You are right about mares mostly not wanting to be jumpers!  But years back there was a little girl with a little mare that were awesome to watch in jumping, obstacle, liberty and showmanship.  Just an obvious "two were as one" team.   Training takes time, patience, consistency and LOVE!   You are doing all of those to get the results you are.


----------



## Palomino (Dec 27, 2020)

Mini Horses said:


> Late to the party but, love your minis!!  I spent a lot of times at shows but not as a presenter.  Hired a trainer.   Had a farm to run and a job.   But, if not foaling, often went to shows and loved the entire experience!    Since I concentrated on the smaller ones mine were not entered into driving classes even tho some were trained to drive.  We just used them to have some free rides for the kids.  😃
> 
> We had a few outside events at KY Horse Park and in Reno, NV.   Most are inside, however.
> 
> ...


I would love to hear more about your minis and see photos! How long ago were they showing? I have some of the older lines in my herd. I still think they are wonderful.
I would love to show at the KY horse park one day. I think western regionals was at Reno last year and I saw that the warmup arena was outside.

Thank you! The pinto is a natural country mover and a great all around horse. They definitely do love to work and try to please. Those trophies are such a nice reward and the memories are even better!

That must have been so fun to see. I have one mare like that. Really looking forward to showing her again.

It certainly does require all of those things! Thank you! I love doing this!!


----------



## Palomino (Dec 27, 2020)

In all her winter woolies, this mare is a dream to watch. A true Arab in miniature! She will be a fine liberty horse one day and an amazing single horse.



And a closeup of my pinto gelding in Hunter


----------



## Baymule (Dec 27, 2020)

Just beautiful! Do you ever show at the Texas Rose Horse Park in Tyler? I don't know if they have classes for mini's, just wondering.


----------



## Palomino (Dec 27, 2020)

Baymule said:


> Just beautiful! Do you ever show at the Texas Rose Horse Park in Tyler? I don't know if they have classes for mini's, just wondering.


No, I have not heard of any mini shows there. I think it might be too expensive for the mini horse clubs to rent. The two places that most of the local shows are held at are in Belton and Glen Rose. Regionals is in Belton and the World Championship show is at Will Rogers in Ft. Worth.


----------



## Baymule (Dec 27, 2020)

Texas Rose Horse Park  is a huge place. We have gone over there to watch the competition. Once we went and watched a dog agility event. It was fun. I just looked at their calendar and in April there is a Pony of America and a Gypsy Horse shows. We may have to ramble over there again.......


----------



## Palomino (Dec 27, 2020)

It is huge and very prestigious. Dog agility is always fun to watch! I have been there several times, before I had my own horses, lol. 
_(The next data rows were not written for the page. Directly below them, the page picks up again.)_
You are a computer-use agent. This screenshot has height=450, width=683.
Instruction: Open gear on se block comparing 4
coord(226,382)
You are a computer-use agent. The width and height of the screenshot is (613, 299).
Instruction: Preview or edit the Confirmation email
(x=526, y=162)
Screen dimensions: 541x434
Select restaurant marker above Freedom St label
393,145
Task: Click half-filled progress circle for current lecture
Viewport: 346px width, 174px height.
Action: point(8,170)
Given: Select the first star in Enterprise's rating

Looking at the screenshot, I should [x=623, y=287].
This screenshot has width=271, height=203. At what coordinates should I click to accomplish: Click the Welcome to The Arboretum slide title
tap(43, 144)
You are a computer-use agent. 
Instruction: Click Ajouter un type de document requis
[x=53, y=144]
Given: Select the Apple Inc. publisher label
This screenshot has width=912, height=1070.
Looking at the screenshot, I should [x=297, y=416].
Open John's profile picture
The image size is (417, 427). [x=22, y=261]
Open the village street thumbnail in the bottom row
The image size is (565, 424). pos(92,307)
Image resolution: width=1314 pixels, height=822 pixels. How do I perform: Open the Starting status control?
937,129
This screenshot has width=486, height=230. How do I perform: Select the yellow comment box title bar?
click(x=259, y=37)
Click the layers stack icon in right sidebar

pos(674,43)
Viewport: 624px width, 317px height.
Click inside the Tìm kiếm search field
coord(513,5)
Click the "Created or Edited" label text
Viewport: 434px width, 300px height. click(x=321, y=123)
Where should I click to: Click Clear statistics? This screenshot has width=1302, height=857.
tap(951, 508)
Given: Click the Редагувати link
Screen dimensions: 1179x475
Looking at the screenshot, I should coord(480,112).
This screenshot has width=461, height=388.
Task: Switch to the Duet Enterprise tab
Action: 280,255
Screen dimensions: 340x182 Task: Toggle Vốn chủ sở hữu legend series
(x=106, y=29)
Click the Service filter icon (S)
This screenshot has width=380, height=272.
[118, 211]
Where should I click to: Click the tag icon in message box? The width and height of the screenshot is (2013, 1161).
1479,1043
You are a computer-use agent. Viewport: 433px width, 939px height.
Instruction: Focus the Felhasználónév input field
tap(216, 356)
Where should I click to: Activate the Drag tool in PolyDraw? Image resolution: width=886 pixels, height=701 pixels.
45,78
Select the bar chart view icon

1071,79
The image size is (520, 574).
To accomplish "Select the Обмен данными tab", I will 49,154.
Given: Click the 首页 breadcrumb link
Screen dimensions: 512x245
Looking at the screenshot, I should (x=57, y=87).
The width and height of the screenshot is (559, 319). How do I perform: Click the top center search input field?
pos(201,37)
If you ever get over to Fort Worth, the world show in September is worth the trip. 10 days of driving, jumping, carriage, costume, etc.  with miniatures from all over the world. In a normal year, we would also be showing at the Ft Worth Stock Show next month, but it was cancelled. Instead, a club is putting on a fun show there with Gypsy Horses, Minis, Donkeys, Mules, Valais Blacknose sheep and several other breeds.


----------



## Senile_Texas_Aggie (Dec 31, 2020)

_Happy New Year, Miss @Palomino!_


----------



## Palomino (Jan 1, 2021)

Happy New Year!


----------



## Palomino (Jan 7, 2021)

The official applications for the World records are in! Now we wait for authorization to make the documented attempts.  We should receive the authorization by May.


----------



## thistlebloom (Jan 7, 2021)

Hope you succeed!


----------



## Palomino (Jan 7, 2021)

thistlebloom said:


> Hope you succeed!


Thank you! Just to have the opportunity to make the attempts is exciting!


----------



## Mini Horses (Jan 8, 2021)

These contests are expansions of things not available when I was involved in shows back in 90s.   Glad to see that the minis are still working toward expansion of the opportunities to enjoy these great little horses.  Geesh, that was 25 yrs ago 

Honestly, my real desire for these little ones began when I was maybe 8-10 yrs old.  Both my parents were from WV and I was born there.  Dad was in the Navy and stationed in Norfolk, VA.   Travelling to family visits in WV, we went thru areas of coal mines. Waaaay back then they still used mine ponies.   The Spring brought fields of mares and foals to pull off road and watch.   Those tiny foals made such a desire in me that many, many years later minis were a passion.  Yes, my own tiny foals to hug!  . My own farm.  I had fulfilled my dreams.  I can attest that childhood can mold our futures.   Yeah, several riding horses were part of my life, too.  Now, I still embrace farm and self provisions with remembrances of the background of my early years.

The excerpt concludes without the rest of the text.